Appellant heeft hoger beroep ingesteld, maar is niet verschenen op de zitting van 2 juni 2006. Het Uwv heeft zich laten vertegenwoordigen door E.T. ’t Jong. De Centrale Raad van Beroep heeft in zijn overwegingen vastgesteld dat het inleidende beroep van appellant niet in bezwaar of administratief beroep was genomen, wat betekent dat de rechtbank het beroep niet-ontvankelijk had moeten verklaren.
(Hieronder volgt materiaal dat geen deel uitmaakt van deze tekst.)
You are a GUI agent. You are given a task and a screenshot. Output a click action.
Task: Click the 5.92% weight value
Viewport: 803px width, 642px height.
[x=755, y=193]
De Raad oordeelt dat de rechtbank het beroepschrift van appellant als bezwaarschrift had moeten doorsturen naar het Uwv, aangezien er tegen het besluit bezwaar openstond.
De Centrale Raad van Beroep heeft de aangevallen uitspraak vernietigd en het inleidend beroep van appellant niet-ontvankelijk verklaard. Tevens is het Uwv veroordeeld in de proceskosten van appellant, die zijn begroot op € 966,-, en is bepaald dat het Uwv het door appellant betaalde griffierecht in eerste aanleg en in hoger beroep, totaal € 133,-, vergoedt. Deze uitspraak is gedaan door een meervoudige kamer, met D.J. van de Vos als voorzitter, en is openbaar uitgesproken op 14 juli 2006.